21. A method for screening a test substance for its adjuvant properties comprising the steps of

i) obtaining primed T cells by

a) providing a sample from a subject,

b) culturing the sample in a medium which induces differentiation of dendritic cells,

c) maturing the dendritic cells obtained at step b) in the presence of at least one antigen, at least one cytokine or at least one ligand suitable for the activation of a pathogen recognition receptor, and the test substance,

d) priming and expanding T cells present in the sample,

ii) determining the polyfunctionality of the primed T cells as above described obtained in step d)

iii) comparing the polyfunctionality determined at step ii) with a predetermined reference polyfunctionality and

iv) selecting the test substance as an adjuvant when the polyfunctionality determined at step iii) is superior or equal to the predetermined reference polyfunctionality.

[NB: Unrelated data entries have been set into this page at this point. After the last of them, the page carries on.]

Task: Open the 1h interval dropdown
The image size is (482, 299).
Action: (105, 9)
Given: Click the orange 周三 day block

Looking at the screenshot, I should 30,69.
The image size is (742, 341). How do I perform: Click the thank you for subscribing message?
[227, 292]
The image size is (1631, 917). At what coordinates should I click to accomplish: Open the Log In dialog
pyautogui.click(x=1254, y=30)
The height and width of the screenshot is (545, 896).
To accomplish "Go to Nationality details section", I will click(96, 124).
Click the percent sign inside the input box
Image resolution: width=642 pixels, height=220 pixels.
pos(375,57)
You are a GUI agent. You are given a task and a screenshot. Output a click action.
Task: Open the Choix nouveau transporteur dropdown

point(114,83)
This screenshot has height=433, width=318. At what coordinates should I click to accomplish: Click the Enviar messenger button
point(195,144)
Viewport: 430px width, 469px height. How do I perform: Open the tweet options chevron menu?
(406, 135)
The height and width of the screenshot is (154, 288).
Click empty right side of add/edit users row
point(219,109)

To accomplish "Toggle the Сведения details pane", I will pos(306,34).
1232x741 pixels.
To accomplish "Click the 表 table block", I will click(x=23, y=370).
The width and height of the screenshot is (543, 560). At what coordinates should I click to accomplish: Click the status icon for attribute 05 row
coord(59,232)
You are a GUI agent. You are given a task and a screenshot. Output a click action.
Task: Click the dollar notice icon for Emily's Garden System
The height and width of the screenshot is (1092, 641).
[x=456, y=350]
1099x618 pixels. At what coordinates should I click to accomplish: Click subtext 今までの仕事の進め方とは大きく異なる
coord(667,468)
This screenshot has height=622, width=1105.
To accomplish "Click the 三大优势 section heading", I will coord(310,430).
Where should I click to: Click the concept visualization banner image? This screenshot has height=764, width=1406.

22. A method for predicting vaccine responsiveness of a subject comprising

a) providing a sample from the subject,

c) maturing the dendritic cells obtained at step b) in the presence of at least one antigen from the vaccine, at least one cytokine or at least one ligand suitable for the activation of a pathogen recognition receptor,

d) priming and expanding T cells present in the sample,

e) determining the polyfunctionality of the primed T cells obtained in step d)

f) comparing the polyfunctionality determined at step e) with a predetermined reference polyfunctionality and

g) concluding that the subject will respond effectively to the vaccine when the polyfunctionality determined at step iii) is superior or equal to the predetermined reference polyfunctionality.

23. A vaccine composition comprising at least one antigen, at least one FLT-3 ligand and at least one TLR8 agonist.

24. The vaccine composition of claim 23 wherein the antigen is a cancer antigen.

25. A method of treating cancer in a subject in need thereof, comprising

administering to the subject a vaccine composition comprising at least one antigen, at least one FLT-3 ligand and at least one TLR8 agonist

26. The method of claim 5, wherein the biopsy sample is a tumor sample.